Irishman Philip Duff was one of the world's first global brand ambassadors, capping a long career in bartending and managing that culminated in him opening door 74, the multiple award-winning speakeasy cocktail bar in Amsterdam, the Netherlands. Now resident in New York, he continues to create and teach educations seminars and programs for spirits brands, and also serves as Director of Education for Tales of the Cocktail worldwide. We asked him a few questions about his festival.
1. What happens at Tales of the Cocktail?
Tales is described as the world's biggest sleep-away camp for bartenders, but it's more properly framed as the largest gathering of cocktail and spirit professionals and enthusiasts on the face of the planet. Everyone significant comes to Tales or wishes they had, and for a single glorious week, New Orleans, one of America's liveliest and prettiest cities, hosts the best bartenders, drink historians and spirit marketers in the world.
2. What is your role in putting this event together?
I'm the Director of Education, so my work is very often far in advance back in late 2013, when we set parameters for the kind of proposals we want to receive for 2014 seminars and recruited a global network of 43 internationally respected experts to evaluate all the proposals and choose the best ones.
The Cocktail Apprentice Program (CAP) team, together with the Tales of the Cocktail "Angels", handle the logistics and administration of the seminars so well I couldn’t improve on that in any way. This summer, I'll mostly be trying to see as many first-time speakers as possible, because tales' lifeblood is new information and new perspectives.
3. What sessions are you most excited about at this year's Tales of the Cocktail?
I'm really stoked about the Technique Workshops, a high-cost high-contact practical series of workshops where there are very limited places, and where the intention is that you walk out being at least somewhat proficient in the technique being taught.
Simon Ford's suggestion of extremely limited-places, expensive once-in-a-lifetime Rare Tastings has been taken onboard and some lucky people will have the most amazing chartreuse, whiskey and sherry tastings of their life. And on a personal level, as well as the rum and Calvados seminars I'm teaching myself, I'm again curating Tales' version of TED Talks, SED Talks (Spirits, Education, Development), which has expanded into 3 seminar slots after last year's success.
4. How does mixology in the U.S. differ from mixology in other places in the world?
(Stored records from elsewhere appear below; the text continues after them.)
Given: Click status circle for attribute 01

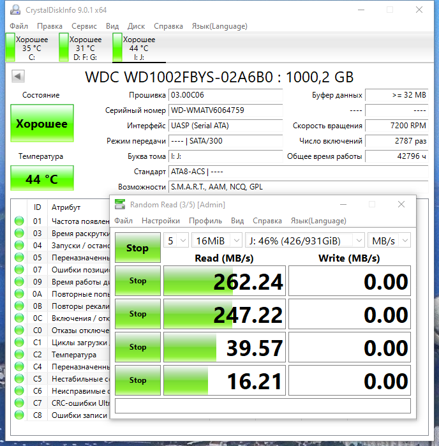Looking at the screenshot, I should pos(19,221).
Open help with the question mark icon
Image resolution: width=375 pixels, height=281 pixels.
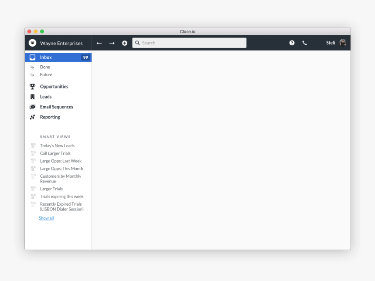292,43
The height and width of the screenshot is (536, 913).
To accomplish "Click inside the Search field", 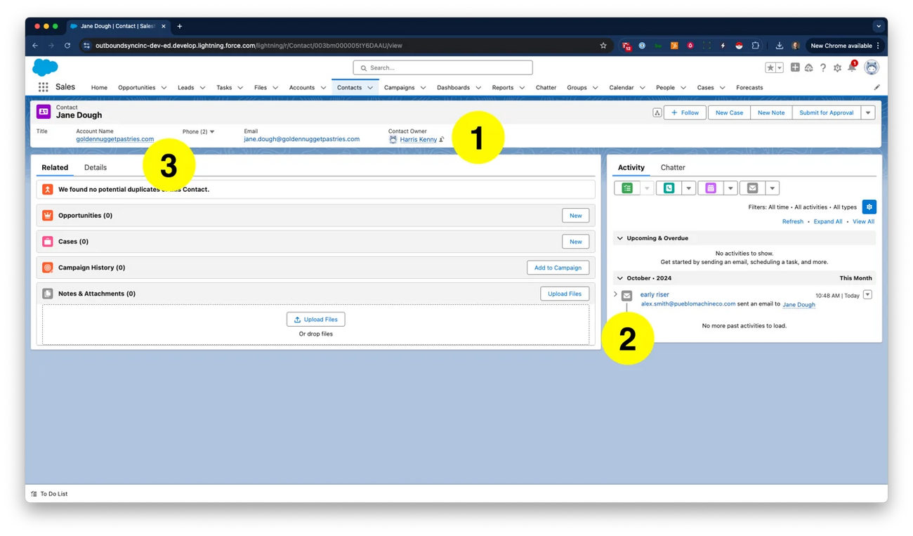I will [442, 67].
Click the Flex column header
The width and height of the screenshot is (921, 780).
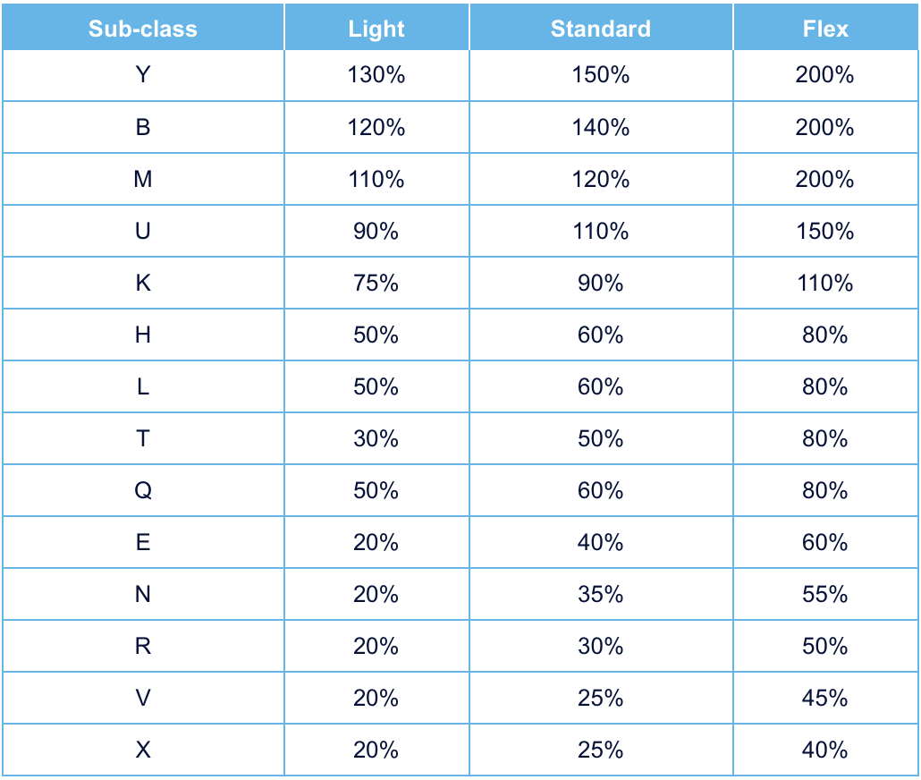pos(825,29)
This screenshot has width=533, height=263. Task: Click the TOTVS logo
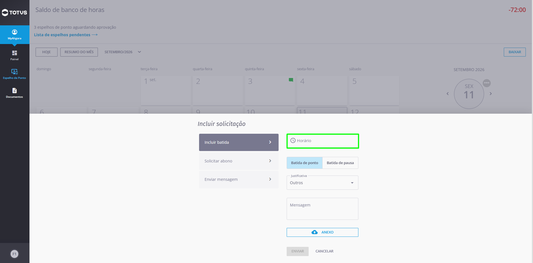[x=14, y=13]
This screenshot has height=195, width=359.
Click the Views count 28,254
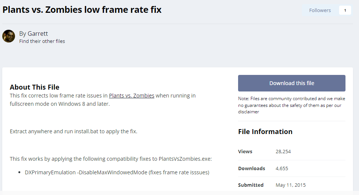coord(283,151)
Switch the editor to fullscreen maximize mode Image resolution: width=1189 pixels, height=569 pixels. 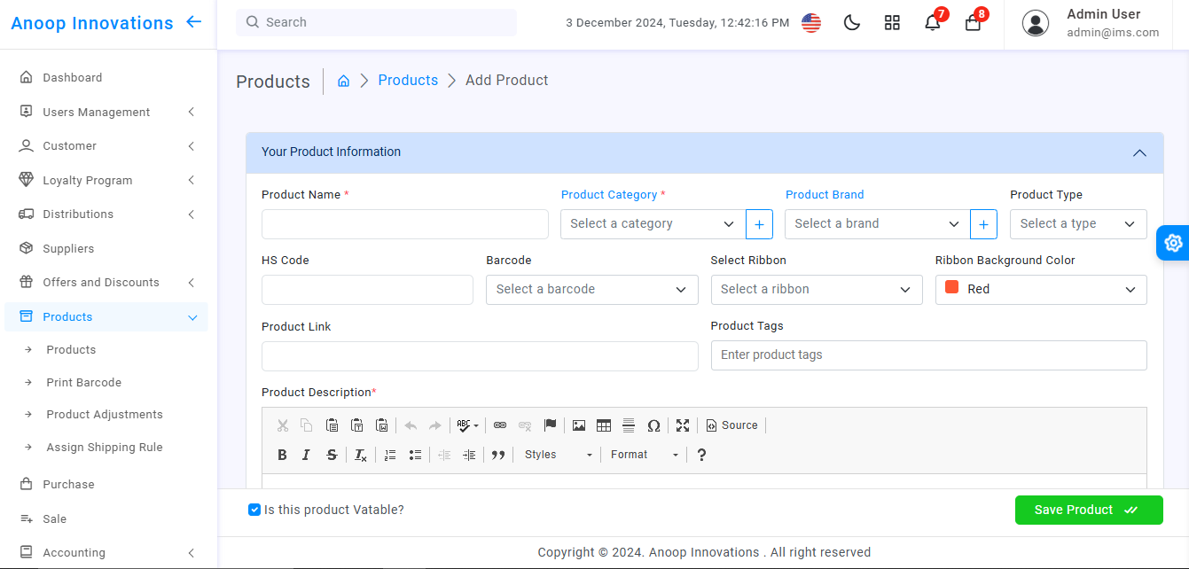683,425
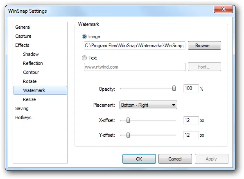Open Capture settings category

click(x=23, y=36)
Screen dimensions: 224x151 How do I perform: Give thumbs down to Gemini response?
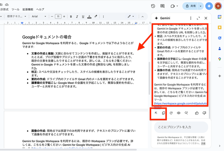204,113
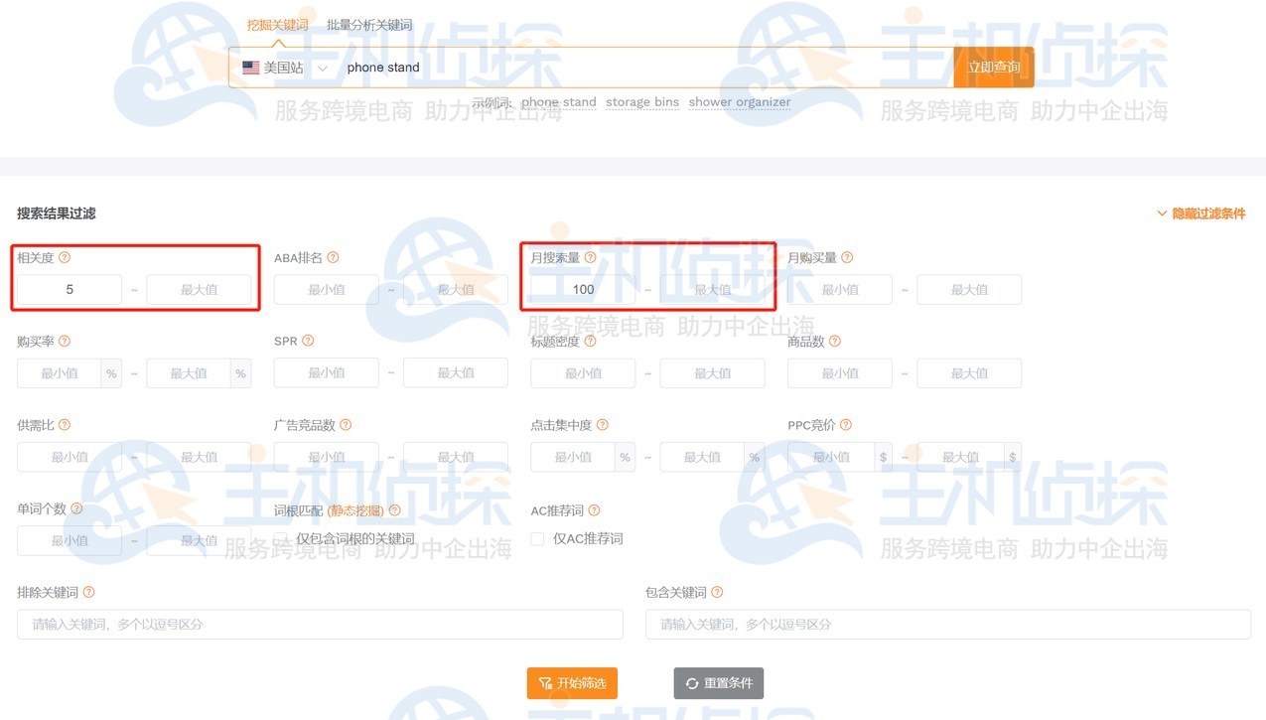
Task: Click help icon beside SPR label
Action: [x=308, y=342]
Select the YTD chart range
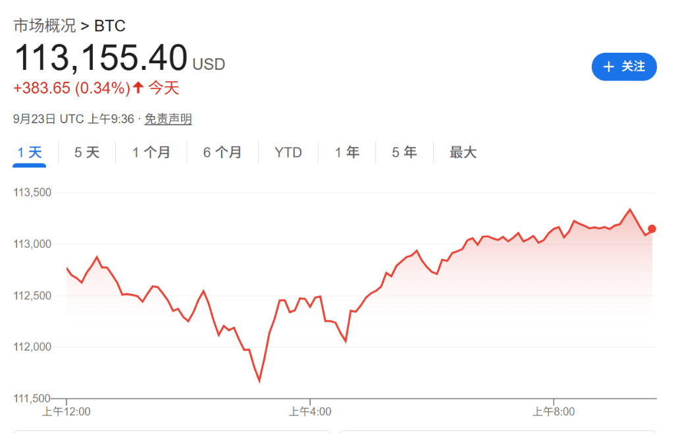 click(288, 152)
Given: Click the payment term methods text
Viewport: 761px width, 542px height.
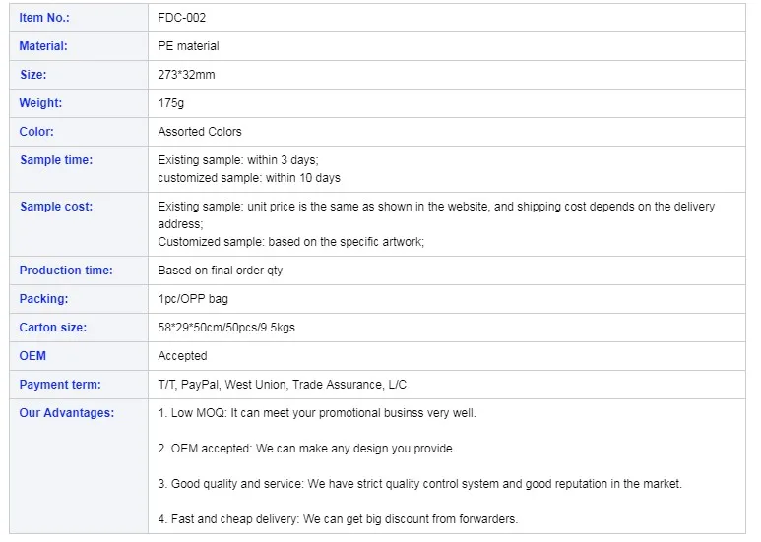Looking at the screenshot, I should 282,385.
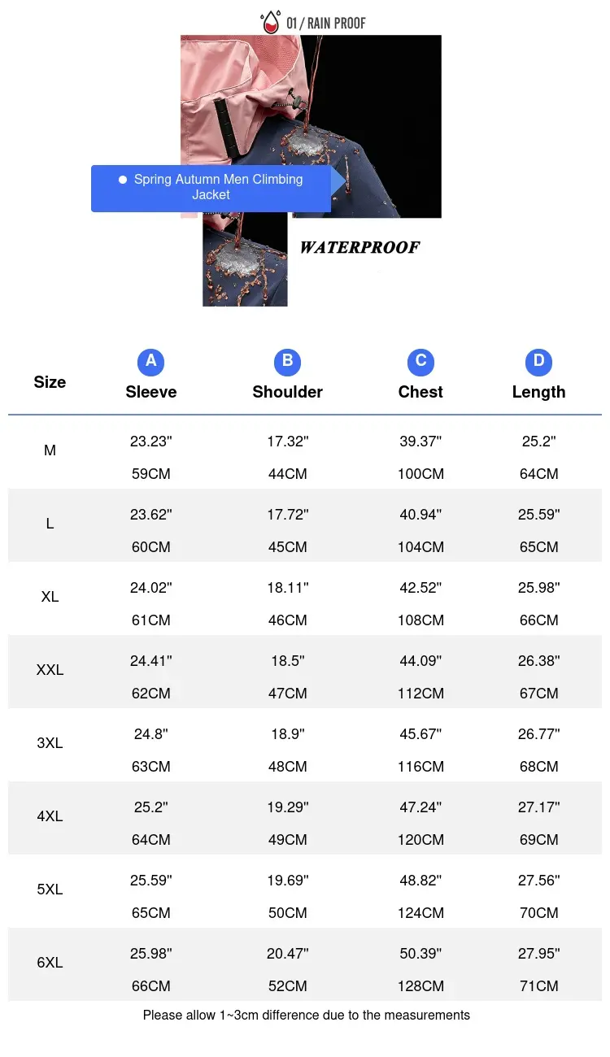Image resolution: width=610 pixels, height=1057 pixels.
Task: Select the Spring Autumn Men Climbing Jacket label
Action: point(211,188)
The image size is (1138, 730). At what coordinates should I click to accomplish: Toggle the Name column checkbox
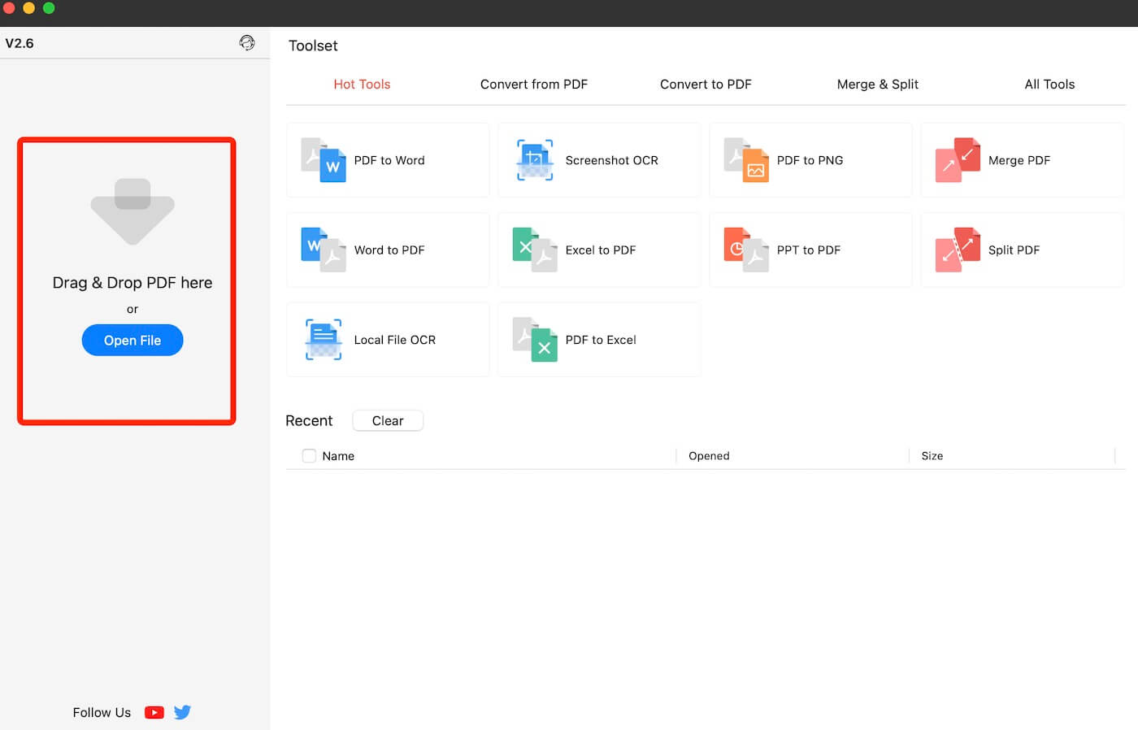click(309, 456)
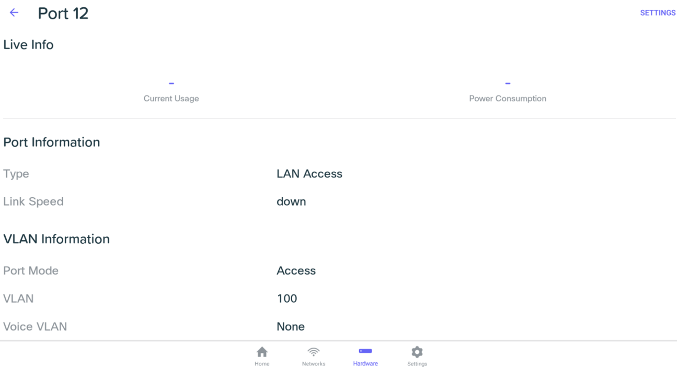Screen dimensions: 677x368
Task: Switch to the Home section
Action: pyautogui.click(x=262, y=355)
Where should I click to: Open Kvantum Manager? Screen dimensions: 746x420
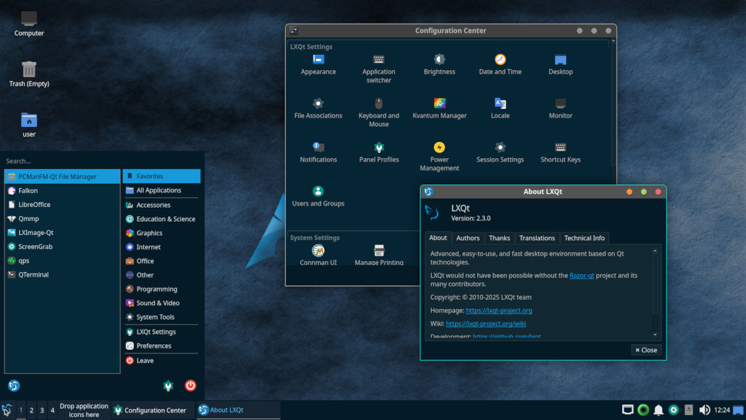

It caters to a knowledgeable, demanding public who are incredibly well supplied by one of the best logistical systems in the world, and the US remains a country where, in cities at least, people like to drink, aren't afraid to drink cocktails, and are constantly on-trend with the latest micro-trend in drinking.
As t he U.S. mixology community grows, trough events like Tales and excellent organizations like the USBG, it really builds momentum, and personally I think we in the U.S. are in a second Golden Age of cocktails that will rival the previous one, if not surpass it.
5. You are credited with exposing molecular mixology to the wider bartending community. What is molecular mixology?
It's really just the art of combining knowledge of psychology, physiology and gastronomy, to allow guests to experience their food and drinks in a new way - to see them from a different perspective. The cliché of a bartender wearing safety goggles and a lab coat really is just a cliché; molecular mixology can be something as deceptively simple, yet delicious, as an aromatic garnish, or a faint rinse of liqueur in a classic cocktail's glass.